No proof of concept exploit code has been published in any of the reviewed sources. Deep root cause analysis, including the specific functions and object lifecycles involved, remains undisclosed at this time.

Affected Systems and Versions

The vulnerability specifically affects Google Chrome on Windows. The following table summarizes the affected and fixed versions across platforms:

Operating SystemVulnerable VersionsFixed Version
WindowsAll versions prior to 148.0.7778.179148.0.7778.179
macOSAll versions prior to 148.0.7778.178148.0.7778.178
LinuxAll versions prior to 148.0.7778.178148.0.7778.178

While the CVE description explicitly names Windows as the affected platform, Google's stable channel update includes corresponding fixes for macOS and Linux as well. Windows endpoints should be treated as the highest priority for remediation given the explicit mention in the advisory.

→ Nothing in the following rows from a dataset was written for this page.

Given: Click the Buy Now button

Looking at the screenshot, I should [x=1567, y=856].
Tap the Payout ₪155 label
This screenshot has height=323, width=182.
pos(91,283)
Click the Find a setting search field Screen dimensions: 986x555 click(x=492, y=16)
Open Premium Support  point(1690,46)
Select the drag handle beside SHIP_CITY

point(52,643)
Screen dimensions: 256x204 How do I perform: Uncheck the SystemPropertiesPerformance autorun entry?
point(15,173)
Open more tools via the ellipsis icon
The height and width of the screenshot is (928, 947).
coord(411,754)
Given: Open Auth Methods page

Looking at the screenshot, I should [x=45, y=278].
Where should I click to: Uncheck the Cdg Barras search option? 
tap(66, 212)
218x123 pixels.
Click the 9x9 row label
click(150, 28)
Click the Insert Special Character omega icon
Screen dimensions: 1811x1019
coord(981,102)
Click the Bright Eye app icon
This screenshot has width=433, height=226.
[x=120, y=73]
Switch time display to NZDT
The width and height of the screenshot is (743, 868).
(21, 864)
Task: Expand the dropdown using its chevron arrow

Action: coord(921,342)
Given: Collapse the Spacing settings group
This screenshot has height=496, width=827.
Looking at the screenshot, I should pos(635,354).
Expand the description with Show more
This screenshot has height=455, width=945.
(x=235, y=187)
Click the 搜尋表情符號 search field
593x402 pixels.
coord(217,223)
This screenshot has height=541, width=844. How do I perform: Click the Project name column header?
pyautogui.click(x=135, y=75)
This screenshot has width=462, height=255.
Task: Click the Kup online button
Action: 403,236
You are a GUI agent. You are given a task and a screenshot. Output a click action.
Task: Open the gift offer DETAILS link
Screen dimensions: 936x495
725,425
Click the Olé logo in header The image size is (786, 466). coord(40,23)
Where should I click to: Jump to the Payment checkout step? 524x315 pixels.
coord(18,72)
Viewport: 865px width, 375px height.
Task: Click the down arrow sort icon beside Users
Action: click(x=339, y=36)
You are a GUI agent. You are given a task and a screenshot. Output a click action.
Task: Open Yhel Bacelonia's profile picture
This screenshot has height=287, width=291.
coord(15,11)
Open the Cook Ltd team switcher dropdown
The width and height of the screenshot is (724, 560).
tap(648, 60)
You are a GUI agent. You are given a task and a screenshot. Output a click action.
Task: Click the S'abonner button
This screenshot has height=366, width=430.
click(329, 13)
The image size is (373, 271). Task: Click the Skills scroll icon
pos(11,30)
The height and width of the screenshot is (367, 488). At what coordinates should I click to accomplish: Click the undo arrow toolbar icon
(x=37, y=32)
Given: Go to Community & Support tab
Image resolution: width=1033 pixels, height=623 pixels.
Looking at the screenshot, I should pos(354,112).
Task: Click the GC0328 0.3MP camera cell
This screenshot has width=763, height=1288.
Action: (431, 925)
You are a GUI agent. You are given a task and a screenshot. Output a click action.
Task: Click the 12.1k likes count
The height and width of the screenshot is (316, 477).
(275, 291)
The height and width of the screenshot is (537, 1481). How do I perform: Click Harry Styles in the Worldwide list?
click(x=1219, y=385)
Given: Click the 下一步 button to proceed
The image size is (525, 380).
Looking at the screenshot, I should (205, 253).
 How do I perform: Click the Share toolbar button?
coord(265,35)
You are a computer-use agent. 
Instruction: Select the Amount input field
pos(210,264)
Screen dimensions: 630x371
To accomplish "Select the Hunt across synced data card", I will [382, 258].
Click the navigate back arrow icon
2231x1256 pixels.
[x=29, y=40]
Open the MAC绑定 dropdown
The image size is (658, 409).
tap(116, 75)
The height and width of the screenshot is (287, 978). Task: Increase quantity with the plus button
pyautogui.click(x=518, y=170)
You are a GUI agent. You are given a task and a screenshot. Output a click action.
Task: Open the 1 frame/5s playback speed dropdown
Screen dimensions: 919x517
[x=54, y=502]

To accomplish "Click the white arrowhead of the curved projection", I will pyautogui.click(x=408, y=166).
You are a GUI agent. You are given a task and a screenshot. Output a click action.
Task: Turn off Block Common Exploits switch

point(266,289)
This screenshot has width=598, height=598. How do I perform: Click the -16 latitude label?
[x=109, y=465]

Chrome can be verified as updated by navigating to Help > About Google Chrome, which forces a version check and displays the currently installed build number.

Vendor Security History

Google maintains one of the more aggressive patch cadences in the industry for browser security. The Chrome 148 release that addresses CVE-2026-9118 is notable for its scale: it resolves 127 security vulnerabilities in a single update, more than twice the number fixed in the previous version. Among those 127 fixes are three critical severity flaws alongside numerous high, medium, and low severity issues.

Google paid $138,000 in bug bounties to external researchers for the vulnerabilities resolved in this update cycle, reflecting the company's continued investment in its Vulnerability Reward Program as a mechanism for identifying and remediating security issues before they are exploited.